5. The two-layer optimized path planning method for multi-robot task collaboration according to claim 1, characterized in that, The local-global hybrid search strategy in S4 updates the honey source expression as follows: ; in, To improve the artificial bee colony algorithm in the first After the update of the local-global hybrid search strategy in the second iteration Individual bees in a colony To improve the artificial bee colony algorithm in the first Before the first iteration update Individual bees in a colony To improve the artificial bee colony algorithm in the first Before the first iteration update Individual bees in a colony ; Indicates the current size of the bee colony; For the mixed search balance factor, The random factor is used for a local-global hybrid search strategy.

6. The two-layer optimized path planning method for multi-robot task collaboration according to claim 1, characterized in that, The adaptive acceleration coefficient in S4 is defined as follows: ;in, and These represent the initial and final acceleration coefficients, respectively; the adaptive acceleration coefficients... Introduce the step size term from the traditional leading bee update formula; This represents the current iteration number. This represents the maximum number of iterations.

7. The two-layer optimized path planning method for multi-robot task collaboration according to claim 1, characterized in that, The adaptive abandonment strategy in S4 is as follows: ; in, To improve the artificial bee colony algorithm in the first After the adaptive abandonment strategy is updated in the nth iteration Individual bees in a colony To improve the artificial bee colony algorithm in the first After the update of the local-global hybrid search strategy in the second iteration Individual bees in a colony To adaptively abandon the random factor of the strategy, and Control large-amplitude and small-amplitude disturbances separately. For the first The number of times an individual bee in a colony has not been improved. The preset threshold for abandonment, The first in the current bee colony The objective function value of each individual This represents the objective function value of the best individual in the entire population during the current iteration.

8. The two-layer optimized path planning method for multi-robot task collaboration according to claim 1, characterized in that, The adaptive weighting mechanism in S4 is as follows: by introducing a weighting factor. Constructing individual weighted fitness Weighted fitness is defined as ;in, , It is the first in the entire population The objective function value of each individual This represents the average of the objective function for all individuals. These are weighting coefficients. To prevent tiny constants with a denominator of zero, This represents the objective function value of the best individual in the entire population during the current iteration.
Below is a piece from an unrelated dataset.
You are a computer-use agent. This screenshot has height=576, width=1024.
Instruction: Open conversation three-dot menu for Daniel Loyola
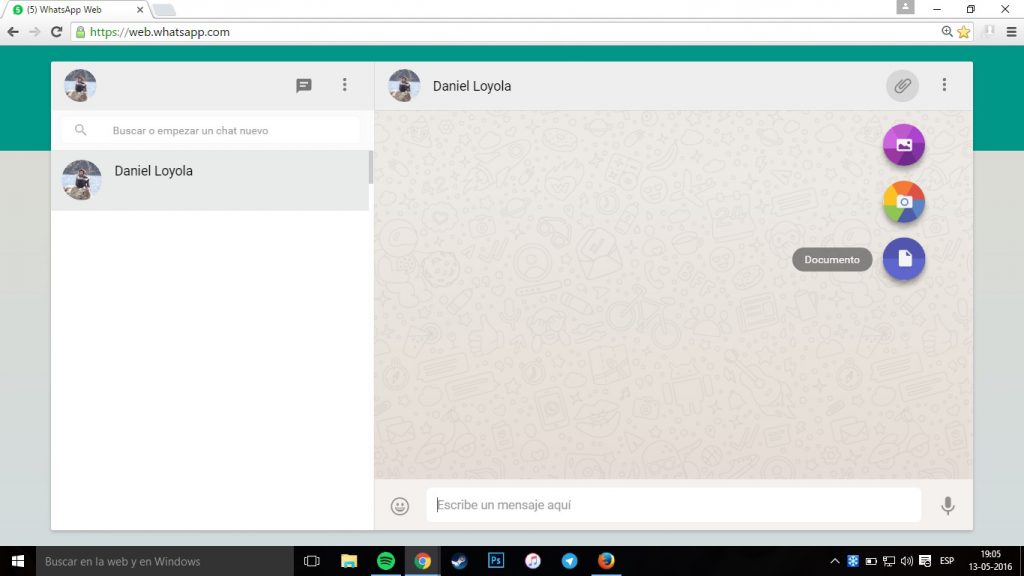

9. The two-layer optimized path planning method for multi-robot task collaboration according to claim 1, characterized in that, In the improved artificial bee colony algorithm, the breakpoint factor of an individual is calculated based on the number of tasks performed by each robot: Let the breakpoint factor of the individual bee colony be calculated based on the number of tasks performed by each robot. The number of tasks for each robot is ,but: Among them, the former Number of tasks for each robot exist Randomly generated within the range, the number of tasks for the last robot is determined by... Sure, , .

10. The two-layer optimized path planning method for multi-robot task collaboration according to claim 1, characterized in that, The decoding method in S5 is as follows: ;in, , , The 0 in the code represents a warehouse node; Represents robots Decoding path, This represents the task node sorting factor for robot 1; Represents robots Task node sorting factor; This represents the task node sorting factor for robot M.